Há os que buscam algo para ajudar no seu caminho evolutivo.

Há os proselitistas, de vários credos e inclusive do que o arquétipo é o único caminho. Por fim, os descrentes, que estão nos grupos apenas para irritar os participantes.

Todos podem se beneficiar do próximo tópico.

Esclarecendo alguns pontos

Meu ponto de vista é junguiano, mas não descarto outras abordagens.

A partir disso, convém separar o que é arquétipo do que é imagem arquetípica.

Um arquétipo, por qualquer ponto de vista, é uma abstração de uma força psicológica e não teria uma imagem. O que existe é uma imagem arquetípica que o ilustraria. Por exemplo, algo bastante popular nos grupos é o “arquétipo” da Cleópatra. A Cleópatra foi um personagem histórico, onde há muitos fatos associados à sua pessoa. Ela também é uma lenda, ou seja, tem uma tradição oral vasta de vários episódios atribuídos a ela que podem ou não ser verdade. Também é um personagem de vários filmes hollywoodianos que ajudaram a formar o imaginário popular. As pessoas normalmente associam Cleópatra a uma mulher empoderada, senhora de si e sedutora. Por outro lado a quem a veja como promíscua.

Há várias camadas que podemos ler, como uma cebola. A primeira camada é esta imagem cheia de pormenores construídos ao longo do tempo, que é o que pessoal normalmente atribui a ela quando a veem como arquétipo: poder, sedução, feminilidade. Como negativo, ou “lado sombra” a sua promiscuidade.

Segundo camada é o personagem histórico, cujos dados foram obtidos após muito estudo e pesquisa em documentos e monumentos. Ela foi importante e tem detalhes de sua vida que aos olhos de hoje parecem “imorais”.

O terceiro é o arquétipo. Existe um arquétipo que poder associado a poder feminino. Ele é a Ânima. Que pode ser representado pro várias imagens arquetípicas: Várias deusas gregas, Nefertiti, Cleópatra, A Imperatriz do Tarot, etc.. Cadas uma destas imagens revela um dos aspectos deste arquétipo.

O quarto é o “lado sombra”. Jung fala de um Arquétipo que é A Sombra. Todos temos a nossa Sombra. Há vários modos de lidar com ela: negando, projetando (eu sou bonzinho, os outros é que são maus), confrontando (em geral, lutando com nossa força de vontade) e integrando (que o que recomenta Jung). A Saga Star Wars finaliza com a integração da Sombra de Anakin Skywalker (Darth Vader), com sua redenção.

Jung diz também que os arquétipos não são bons nem maus. São apenas forças psíquicas, que podem ser comparadas à eletricidade: pode iluminar sua casa ou dar energia para a cadeira elétrica.

(Registros de dados armazenados)
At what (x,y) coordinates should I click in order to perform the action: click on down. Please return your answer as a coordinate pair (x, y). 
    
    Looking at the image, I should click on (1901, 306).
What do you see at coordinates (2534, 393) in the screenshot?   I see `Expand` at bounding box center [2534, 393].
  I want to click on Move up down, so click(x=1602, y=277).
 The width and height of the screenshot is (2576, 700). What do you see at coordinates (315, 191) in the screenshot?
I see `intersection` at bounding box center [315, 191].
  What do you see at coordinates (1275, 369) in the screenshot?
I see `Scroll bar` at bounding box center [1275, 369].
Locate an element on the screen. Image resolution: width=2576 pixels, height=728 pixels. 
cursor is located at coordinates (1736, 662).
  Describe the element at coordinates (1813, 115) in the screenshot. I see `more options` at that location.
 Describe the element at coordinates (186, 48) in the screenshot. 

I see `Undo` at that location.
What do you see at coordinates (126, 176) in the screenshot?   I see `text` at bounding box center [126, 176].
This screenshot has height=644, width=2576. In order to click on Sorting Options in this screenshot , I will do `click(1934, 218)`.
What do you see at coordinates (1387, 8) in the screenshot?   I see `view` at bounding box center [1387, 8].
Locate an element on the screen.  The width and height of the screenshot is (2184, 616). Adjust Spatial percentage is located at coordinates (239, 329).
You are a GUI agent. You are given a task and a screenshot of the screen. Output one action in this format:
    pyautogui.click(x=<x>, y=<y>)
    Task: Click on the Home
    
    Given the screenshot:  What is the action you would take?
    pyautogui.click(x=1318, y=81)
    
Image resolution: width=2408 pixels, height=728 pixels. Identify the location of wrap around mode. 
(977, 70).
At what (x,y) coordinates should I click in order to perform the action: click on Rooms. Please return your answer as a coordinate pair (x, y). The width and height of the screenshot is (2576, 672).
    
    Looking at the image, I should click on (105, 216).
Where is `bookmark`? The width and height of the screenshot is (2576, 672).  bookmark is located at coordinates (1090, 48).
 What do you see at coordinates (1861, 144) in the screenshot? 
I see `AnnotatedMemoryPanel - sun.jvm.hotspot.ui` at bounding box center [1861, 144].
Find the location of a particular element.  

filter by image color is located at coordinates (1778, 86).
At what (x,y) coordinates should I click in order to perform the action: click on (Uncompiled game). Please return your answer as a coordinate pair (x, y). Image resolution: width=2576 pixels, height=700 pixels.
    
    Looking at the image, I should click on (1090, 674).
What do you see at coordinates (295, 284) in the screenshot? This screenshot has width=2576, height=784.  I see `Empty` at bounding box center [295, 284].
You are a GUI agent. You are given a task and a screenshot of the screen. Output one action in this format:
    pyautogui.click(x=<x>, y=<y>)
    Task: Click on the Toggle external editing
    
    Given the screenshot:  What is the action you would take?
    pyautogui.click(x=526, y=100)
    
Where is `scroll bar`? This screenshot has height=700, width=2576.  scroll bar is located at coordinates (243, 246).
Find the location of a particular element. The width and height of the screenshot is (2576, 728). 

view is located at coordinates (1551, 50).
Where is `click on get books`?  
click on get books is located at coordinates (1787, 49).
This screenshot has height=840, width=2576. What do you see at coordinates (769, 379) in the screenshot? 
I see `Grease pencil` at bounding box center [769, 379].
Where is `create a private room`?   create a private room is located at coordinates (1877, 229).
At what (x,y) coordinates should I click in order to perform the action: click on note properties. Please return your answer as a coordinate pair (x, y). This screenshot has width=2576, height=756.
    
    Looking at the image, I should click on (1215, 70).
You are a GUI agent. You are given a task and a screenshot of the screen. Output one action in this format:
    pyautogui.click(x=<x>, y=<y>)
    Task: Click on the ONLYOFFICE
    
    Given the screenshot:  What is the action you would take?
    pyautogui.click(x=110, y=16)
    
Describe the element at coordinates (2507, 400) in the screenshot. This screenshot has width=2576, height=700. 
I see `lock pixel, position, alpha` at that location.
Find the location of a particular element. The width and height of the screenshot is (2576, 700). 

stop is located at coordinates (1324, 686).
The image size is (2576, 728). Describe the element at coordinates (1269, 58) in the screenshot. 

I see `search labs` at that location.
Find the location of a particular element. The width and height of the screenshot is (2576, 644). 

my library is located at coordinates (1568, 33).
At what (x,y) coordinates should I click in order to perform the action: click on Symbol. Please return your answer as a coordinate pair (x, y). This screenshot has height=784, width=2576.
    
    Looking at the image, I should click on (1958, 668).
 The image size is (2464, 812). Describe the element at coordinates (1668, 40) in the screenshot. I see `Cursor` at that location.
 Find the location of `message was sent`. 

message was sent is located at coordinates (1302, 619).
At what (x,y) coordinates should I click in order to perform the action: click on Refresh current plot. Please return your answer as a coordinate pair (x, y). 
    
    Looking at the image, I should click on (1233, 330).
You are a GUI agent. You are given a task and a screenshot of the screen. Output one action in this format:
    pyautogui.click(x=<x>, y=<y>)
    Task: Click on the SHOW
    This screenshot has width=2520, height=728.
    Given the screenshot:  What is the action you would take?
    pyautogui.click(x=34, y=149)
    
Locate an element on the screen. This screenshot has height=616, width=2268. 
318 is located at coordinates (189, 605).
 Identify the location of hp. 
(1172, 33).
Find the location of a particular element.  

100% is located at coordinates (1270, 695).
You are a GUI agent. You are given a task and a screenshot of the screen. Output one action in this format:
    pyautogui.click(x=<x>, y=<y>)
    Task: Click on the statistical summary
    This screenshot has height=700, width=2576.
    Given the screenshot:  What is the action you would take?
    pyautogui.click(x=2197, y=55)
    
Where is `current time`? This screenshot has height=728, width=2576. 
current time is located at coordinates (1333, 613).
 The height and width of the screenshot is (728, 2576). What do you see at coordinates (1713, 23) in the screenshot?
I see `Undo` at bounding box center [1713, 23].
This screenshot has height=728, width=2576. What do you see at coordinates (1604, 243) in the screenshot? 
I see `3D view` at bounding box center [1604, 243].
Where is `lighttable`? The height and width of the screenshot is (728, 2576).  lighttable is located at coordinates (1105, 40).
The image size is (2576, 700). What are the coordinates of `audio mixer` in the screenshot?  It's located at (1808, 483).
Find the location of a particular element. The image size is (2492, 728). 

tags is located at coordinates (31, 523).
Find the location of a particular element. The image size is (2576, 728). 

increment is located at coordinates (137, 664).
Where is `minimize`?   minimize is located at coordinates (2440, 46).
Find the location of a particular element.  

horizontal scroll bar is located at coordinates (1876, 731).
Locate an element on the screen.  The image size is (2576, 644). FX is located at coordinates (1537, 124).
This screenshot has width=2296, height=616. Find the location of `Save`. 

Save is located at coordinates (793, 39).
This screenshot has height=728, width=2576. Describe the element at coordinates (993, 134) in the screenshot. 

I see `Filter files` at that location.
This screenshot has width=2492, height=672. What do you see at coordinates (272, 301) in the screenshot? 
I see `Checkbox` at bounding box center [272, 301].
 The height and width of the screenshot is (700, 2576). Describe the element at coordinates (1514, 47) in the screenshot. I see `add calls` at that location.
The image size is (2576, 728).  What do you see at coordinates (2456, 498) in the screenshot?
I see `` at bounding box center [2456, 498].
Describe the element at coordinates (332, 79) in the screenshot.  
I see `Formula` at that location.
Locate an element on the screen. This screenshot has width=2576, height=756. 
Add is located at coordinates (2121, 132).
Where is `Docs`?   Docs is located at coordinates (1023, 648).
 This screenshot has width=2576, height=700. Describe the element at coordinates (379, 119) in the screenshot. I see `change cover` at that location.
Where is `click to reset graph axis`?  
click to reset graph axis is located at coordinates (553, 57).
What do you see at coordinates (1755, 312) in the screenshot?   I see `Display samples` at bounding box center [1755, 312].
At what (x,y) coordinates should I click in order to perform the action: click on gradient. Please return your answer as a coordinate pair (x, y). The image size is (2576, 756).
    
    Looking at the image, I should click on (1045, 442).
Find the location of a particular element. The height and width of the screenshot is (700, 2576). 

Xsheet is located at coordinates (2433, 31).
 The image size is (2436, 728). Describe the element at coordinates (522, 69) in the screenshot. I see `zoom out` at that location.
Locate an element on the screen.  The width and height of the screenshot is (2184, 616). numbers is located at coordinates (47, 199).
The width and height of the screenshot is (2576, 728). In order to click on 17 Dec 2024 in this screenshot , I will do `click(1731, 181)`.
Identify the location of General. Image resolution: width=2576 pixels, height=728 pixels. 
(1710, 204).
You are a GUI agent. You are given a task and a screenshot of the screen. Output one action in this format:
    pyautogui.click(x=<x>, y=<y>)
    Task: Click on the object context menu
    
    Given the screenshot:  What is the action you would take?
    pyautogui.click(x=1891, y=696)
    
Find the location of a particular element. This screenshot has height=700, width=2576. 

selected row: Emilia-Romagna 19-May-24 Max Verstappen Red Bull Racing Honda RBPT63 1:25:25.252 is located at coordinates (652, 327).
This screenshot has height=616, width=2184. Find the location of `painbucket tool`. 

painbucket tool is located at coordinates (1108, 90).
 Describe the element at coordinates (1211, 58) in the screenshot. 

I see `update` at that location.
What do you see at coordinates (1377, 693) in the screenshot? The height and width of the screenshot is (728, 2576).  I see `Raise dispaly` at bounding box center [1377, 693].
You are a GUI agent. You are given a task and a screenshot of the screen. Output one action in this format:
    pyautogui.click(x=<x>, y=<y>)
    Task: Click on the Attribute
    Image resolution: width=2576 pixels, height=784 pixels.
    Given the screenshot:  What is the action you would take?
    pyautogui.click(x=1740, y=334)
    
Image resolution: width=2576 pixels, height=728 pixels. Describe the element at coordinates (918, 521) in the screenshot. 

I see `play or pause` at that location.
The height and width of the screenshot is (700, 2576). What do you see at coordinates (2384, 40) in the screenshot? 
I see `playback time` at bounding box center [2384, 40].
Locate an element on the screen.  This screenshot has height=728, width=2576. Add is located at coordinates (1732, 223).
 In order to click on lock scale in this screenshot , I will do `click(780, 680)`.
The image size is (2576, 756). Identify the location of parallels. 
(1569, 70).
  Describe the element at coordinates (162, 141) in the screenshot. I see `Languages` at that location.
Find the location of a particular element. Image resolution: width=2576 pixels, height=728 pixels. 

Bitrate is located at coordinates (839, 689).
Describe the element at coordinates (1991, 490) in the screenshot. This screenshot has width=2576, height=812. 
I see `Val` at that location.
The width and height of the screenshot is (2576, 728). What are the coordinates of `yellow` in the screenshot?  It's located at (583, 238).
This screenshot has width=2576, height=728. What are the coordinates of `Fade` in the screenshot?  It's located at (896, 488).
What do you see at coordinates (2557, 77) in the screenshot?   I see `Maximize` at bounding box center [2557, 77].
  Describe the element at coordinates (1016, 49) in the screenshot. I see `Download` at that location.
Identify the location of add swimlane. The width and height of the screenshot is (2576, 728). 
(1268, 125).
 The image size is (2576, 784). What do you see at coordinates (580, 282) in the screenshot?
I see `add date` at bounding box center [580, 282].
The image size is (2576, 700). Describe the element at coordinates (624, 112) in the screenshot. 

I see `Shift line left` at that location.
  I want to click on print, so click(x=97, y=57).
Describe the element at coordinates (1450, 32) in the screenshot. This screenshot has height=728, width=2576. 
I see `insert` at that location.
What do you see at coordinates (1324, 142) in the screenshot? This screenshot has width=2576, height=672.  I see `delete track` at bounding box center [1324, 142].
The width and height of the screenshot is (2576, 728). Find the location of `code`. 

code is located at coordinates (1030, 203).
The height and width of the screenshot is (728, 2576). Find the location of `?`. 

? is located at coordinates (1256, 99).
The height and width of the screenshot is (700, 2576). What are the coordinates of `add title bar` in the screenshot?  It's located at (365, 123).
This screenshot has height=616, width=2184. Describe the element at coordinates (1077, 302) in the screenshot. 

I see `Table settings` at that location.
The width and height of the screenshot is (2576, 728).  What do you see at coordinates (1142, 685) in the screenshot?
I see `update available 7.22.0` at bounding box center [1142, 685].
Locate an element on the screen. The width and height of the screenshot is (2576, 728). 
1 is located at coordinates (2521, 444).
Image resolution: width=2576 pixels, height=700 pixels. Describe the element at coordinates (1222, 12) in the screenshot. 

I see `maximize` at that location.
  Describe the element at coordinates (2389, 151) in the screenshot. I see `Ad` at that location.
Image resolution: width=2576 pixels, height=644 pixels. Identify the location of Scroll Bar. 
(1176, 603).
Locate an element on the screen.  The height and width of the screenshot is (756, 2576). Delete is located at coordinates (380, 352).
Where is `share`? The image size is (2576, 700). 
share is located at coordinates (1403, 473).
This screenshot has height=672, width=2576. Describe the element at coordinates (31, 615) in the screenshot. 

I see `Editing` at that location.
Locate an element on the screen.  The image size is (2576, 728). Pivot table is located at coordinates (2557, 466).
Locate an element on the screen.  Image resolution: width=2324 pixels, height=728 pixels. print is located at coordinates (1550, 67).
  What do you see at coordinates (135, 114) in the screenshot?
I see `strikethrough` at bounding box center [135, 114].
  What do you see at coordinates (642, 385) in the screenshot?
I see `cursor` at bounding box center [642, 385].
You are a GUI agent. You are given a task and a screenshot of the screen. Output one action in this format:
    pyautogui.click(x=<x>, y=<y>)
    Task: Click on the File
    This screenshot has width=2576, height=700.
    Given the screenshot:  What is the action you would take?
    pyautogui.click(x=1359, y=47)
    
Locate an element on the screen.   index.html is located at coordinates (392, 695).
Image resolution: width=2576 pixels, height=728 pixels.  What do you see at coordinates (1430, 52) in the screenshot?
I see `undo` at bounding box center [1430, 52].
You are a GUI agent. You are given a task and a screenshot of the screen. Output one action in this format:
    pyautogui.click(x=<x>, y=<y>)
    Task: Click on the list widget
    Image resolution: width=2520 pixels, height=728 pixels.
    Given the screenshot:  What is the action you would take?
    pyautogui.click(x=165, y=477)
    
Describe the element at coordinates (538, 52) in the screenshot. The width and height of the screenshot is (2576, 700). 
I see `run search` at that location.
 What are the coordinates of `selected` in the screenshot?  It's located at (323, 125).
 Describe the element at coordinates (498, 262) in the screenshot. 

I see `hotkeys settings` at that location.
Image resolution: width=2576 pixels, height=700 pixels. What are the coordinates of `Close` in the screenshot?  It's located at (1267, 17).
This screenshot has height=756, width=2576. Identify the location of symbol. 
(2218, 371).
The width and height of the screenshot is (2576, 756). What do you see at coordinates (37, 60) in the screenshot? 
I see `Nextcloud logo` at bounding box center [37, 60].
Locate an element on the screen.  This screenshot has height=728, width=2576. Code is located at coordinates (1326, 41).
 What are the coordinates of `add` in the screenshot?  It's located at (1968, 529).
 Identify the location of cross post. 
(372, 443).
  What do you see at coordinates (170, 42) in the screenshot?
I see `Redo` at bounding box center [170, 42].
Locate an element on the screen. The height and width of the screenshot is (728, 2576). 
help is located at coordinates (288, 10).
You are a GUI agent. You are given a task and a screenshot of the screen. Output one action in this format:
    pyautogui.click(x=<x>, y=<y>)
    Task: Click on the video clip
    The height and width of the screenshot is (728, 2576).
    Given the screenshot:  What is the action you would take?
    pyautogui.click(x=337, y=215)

__Ordem de serviço__.
Escreva a continuação do texto sobre arquétipos e imagens arquetípicas, começando logo após a última frase.

__Resposta escrita__.
O que acontece é que algum ponto desta imagem arquetípica pode entrar em sintonia com um aspecto de nossa Sombra. Por exemplo, a moça que toma Cleópatra como modelo, pode ter sua sexualidade exacerbada, pois a vida inteira a reprimiu.

O quinto são os neurotransmissores. Este talvez seja o mais importante a observar. Estudos relativamente recentes mostram que determinas imagens geram neurotransmissores que induzem a determinados estados mentais.

O que deveríamos pesquisar é que imagem provoca a emissão de qual neurotransmissor. O que acaba acontecendo é um chute, ou ensaio e erro, já que a maioria não sabe o que realmente precisa!

Conclusão

Meu objetivo neste artigo foi colocar um pouco de luz na balburdia que vem sendo dita a respeito do assunto, como já aconteceu com as terapias quânticas e com a PNL. Como nestes casos, corremos o risco de jogar fora a água da banheira com o bebê junto. Ou seja, ao rejeitarmos as bobagens, rejeitamos também o núcleo sério.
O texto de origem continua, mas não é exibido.